Raspberry PI X Robotic car X Tensorflow

Here's description about how I build a robotic car using Raspberry PI with chassis kits and camera, also how I build / train / validate my neural network model using Tensorflow C++ API, Based on this article, I managed to get 85% accurancy when predicting images from test sets, and trained neural network model can predict centroid of lane line from the captured frames of camera (click the picture below to see the video).

Hardware Components

Raspberry PI 3B+
Pi camera Rev 1.3
car chassis kit
L298N Dual Motor Controller
DC motors (3-6 Volt.) x 4
1.2 Volt. battery x 6

Software Components

Raspbian 9 (Stretch) with GCC 6.3.0
Build shared libraries from sources for our C++ application, this includes :
- opencv 4.0.0
- Tensorflow 1.12
- protobuf 3.6.0

please read How to build shared libraries for detail.

The track

I decided to build my own track since I couldn't find any existing track in my hometown, it is about 6-7 meters x 4 meters, black lane line with curvatures, due to illumination changes in different time of a day and material of the floor, it could be challenging to accurately predict lane line using traditional computer vision approach.

Hardware connection

The table below shows how I wired L298N Controller to my Raspberry PI 3B+

L298N	RPi 3B+
IN1	GPIO 17
IN2	GPIO 27
IN3	GPIO 22
IN4	GPIO 23
ENA	GPIO 3
ENB	GPIO 4

Image collection

I wrote a tool in Python for data collection, Here's what it does:

recording video of my lane lines
labeling frames from recorded videos.
augmenting the image examples with labels.

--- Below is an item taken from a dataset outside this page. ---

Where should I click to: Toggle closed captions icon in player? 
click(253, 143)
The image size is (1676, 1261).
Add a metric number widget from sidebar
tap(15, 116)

For recording video, we mounted the camera on chassis, manually moved the car with respect to few driving situations :

the car perfectly follows the lane line
the car overshoot the lane line a little bit
the car overshoot the lane line with sharp angle

To create labeled dataset, my tool extracts each frame from recorded videos to the GUI window, users can click on the frame to specify where the expected centroid of the lane line should be in each frame, then press any key on the keyboard to switch to next frame. On each key event my tool will automatically :

resize a frame to smaller size 160 x 120
horizontally flip the small images and the specified point in x-axis (for augmentation)
saves the frame to image file
normalize the point (the (x,y) in image coordinate system we just specified for the frame), the normalized (x,y) value will be in the range [-1, 1].
append label information (normalized point & the path of the saved image) to csv file.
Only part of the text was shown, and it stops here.